In the last couple of years the Anti-Vaccination crowd in the United States has started to make inroads with more and more people deciding that the perceived risk of the vaccination outweighs the known risk of the disease.
When you ask them why they dont vaccinatie they always have anecdotal evidence of how the vaccination could hurt them, how they know of someone else who 5 years ago got a vaccination and it made them *really sick* or they have an amazing supplement that they take that does much better than the vaccination would do.
I am not talking about parents who are put their children at risk of getting measles, I am talking about IT shops who are putting their companies, customers and data at risk by not taking proven preventative measures to secure their systems.
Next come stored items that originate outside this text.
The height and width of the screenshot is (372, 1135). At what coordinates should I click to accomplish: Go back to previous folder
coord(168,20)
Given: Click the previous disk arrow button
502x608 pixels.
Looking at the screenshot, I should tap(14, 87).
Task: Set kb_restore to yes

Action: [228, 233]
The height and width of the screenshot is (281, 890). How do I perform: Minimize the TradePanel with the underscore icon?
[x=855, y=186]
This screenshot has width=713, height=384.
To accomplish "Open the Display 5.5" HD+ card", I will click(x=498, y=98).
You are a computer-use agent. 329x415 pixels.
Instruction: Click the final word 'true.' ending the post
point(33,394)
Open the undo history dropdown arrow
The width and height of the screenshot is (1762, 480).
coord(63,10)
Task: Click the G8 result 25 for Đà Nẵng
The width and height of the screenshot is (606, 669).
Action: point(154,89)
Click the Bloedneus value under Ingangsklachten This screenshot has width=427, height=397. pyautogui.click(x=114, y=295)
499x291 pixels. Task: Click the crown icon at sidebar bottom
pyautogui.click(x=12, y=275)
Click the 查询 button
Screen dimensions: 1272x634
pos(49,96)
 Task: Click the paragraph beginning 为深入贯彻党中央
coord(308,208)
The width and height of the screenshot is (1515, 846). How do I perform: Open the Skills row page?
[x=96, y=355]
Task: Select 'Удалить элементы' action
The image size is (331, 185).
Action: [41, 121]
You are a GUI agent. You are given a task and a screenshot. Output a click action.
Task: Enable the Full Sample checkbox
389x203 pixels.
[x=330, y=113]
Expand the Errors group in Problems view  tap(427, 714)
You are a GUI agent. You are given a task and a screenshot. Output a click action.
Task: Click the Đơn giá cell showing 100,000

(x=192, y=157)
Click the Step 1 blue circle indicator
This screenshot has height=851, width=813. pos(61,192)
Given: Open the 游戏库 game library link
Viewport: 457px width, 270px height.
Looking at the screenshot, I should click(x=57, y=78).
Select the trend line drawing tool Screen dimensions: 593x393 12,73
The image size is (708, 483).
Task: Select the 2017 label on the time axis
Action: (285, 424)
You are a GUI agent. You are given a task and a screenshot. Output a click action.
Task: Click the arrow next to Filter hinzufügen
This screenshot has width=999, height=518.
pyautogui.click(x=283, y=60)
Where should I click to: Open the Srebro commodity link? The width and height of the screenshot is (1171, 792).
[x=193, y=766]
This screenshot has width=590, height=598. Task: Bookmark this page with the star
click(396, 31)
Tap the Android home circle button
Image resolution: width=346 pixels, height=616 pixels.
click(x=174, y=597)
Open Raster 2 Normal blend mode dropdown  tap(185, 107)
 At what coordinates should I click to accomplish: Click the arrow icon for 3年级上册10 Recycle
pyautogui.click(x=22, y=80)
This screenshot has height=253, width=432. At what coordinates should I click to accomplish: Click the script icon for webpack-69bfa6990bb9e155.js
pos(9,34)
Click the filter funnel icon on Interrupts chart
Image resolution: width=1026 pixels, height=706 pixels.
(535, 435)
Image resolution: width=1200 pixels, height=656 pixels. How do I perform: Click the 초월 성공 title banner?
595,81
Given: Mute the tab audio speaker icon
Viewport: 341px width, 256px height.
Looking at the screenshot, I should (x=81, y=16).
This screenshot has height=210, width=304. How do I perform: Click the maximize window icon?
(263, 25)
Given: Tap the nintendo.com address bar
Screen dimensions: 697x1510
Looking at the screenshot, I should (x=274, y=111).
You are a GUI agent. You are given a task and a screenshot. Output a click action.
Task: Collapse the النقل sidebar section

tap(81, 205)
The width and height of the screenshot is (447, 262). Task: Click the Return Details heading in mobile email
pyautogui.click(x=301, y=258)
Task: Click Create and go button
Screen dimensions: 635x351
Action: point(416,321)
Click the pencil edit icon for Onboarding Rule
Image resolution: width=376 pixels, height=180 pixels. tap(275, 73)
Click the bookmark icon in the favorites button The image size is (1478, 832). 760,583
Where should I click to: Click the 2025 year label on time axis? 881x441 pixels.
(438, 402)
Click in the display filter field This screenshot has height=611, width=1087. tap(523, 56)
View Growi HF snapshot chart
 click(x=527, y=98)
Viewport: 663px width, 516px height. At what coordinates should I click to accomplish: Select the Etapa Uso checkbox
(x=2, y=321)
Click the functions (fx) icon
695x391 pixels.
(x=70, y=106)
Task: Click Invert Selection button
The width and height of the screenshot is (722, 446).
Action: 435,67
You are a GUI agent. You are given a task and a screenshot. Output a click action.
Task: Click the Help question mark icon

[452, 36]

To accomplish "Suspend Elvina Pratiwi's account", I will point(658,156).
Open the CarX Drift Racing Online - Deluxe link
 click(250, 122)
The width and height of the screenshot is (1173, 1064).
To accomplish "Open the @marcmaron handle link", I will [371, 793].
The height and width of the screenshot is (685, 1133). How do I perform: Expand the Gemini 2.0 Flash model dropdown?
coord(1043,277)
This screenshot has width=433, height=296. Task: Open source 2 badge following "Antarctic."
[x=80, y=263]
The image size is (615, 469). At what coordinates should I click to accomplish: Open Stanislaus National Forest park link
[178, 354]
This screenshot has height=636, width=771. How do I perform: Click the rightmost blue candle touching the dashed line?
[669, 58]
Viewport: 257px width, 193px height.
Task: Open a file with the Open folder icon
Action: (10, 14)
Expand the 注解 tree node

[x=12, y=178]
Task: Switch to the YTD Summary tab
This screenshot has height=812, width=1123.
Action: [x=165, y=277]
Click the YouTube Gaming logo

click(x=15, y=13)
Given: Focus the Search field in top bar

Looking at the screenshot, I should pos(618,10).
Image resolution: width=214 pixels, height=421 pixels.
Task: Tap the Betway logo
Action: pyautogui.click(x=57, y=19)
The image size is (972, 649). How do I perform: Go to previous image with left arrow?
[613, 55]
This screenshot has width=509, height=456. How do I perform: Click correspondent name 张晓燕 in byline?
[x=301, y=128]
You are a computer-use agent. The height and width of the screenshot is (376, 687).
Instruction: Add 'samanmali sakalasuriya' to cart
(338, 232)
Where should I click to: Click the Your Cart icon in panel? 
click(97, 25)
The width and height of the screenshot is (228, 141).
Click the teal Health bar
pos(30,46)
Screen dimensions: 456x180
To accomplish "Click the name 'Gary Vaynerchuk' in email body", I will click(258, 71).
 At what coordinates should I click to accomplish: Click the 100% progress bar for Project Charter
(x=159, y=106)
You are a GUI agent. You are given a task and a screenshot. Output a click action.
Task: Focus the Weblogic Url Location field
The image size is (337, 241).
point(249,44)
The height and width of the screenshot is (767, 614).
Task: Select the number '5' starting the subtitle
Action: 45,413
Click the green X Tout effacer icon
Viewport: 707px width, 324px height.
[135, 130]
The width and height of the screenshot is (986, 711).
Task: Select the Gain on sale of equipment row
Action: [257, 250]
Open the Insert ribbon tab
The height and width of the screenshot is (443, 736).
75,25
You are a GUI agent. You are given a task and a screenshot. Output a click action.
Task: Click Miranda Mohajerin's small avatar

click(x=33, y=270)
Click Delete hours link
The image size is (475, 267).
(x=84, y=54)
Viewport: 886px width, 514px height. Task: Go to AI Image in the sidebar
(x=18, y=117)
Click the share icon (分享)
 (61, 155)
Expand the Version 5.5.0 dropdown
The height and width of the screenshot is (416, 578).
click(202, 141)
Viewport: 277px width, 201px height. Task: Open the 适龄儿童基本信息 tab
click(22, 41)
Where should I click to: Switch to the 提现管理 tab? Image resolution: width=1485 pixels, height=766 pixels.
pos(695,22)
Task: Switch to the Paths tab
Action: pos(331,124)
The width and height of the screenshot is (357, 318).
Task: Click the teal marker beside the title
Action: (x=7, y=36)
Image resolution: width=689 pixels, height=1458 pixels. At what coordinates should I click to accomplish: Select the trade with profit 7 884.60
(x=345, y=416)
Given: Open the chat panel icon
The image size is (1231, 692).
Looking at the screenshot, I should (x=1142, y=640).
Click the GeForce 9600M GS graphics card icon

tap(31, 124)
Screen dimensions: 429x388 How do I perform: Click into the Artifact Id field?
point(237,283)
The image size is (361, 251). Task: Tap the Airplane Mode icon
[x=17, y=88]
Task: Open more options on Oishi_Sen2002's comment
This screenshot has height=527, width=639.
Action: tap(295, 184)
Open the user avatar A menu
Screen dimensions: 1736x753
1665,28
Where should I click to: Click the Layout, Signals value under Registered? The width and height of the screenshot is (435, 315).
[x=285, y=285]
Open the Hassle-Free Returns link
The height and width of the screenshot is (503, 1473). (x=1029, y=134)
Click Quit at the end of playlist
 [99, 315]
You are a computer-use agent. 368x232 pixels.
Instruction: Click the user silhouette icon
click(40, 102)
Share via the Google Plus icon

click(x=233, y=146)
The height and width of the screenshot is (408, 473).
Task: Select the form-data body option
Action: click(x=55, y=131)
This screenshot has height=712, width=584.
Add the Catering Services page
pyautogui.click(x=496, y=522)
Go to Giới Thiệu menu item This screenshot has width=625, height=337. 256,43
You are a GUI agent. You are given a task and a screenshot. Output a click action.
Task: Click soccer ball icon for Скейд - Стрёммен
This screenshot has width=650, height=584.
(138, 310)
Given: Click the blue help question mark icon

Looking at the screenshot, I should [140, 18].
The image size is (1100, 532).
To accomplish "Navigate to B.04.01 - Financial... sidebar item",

After 15 years in security I have heard all the excuses for not vaccinating systems:
It *might* break something.
We have a $500,000 Next-Generation ██████ Box (Unconfigured).
We have not a had a *serious* outbreak yet.
The problem is when you bring proven and tested solutions like the CIS Critical Security Controls and the anti-vaxxers bring an anecdote you are going to lose. My favorite mentor told me a long time ago you “you can’t debate an anecdote and win“.
This is normally where I like to end my blog post with a great solution we can all use. The problem is there isn’t a good solution to make people vaccinate their children and there isn’t a solution to make people to vaccinate their systems.
Until then I am just happy I dont have to deal with polio or WannaCry.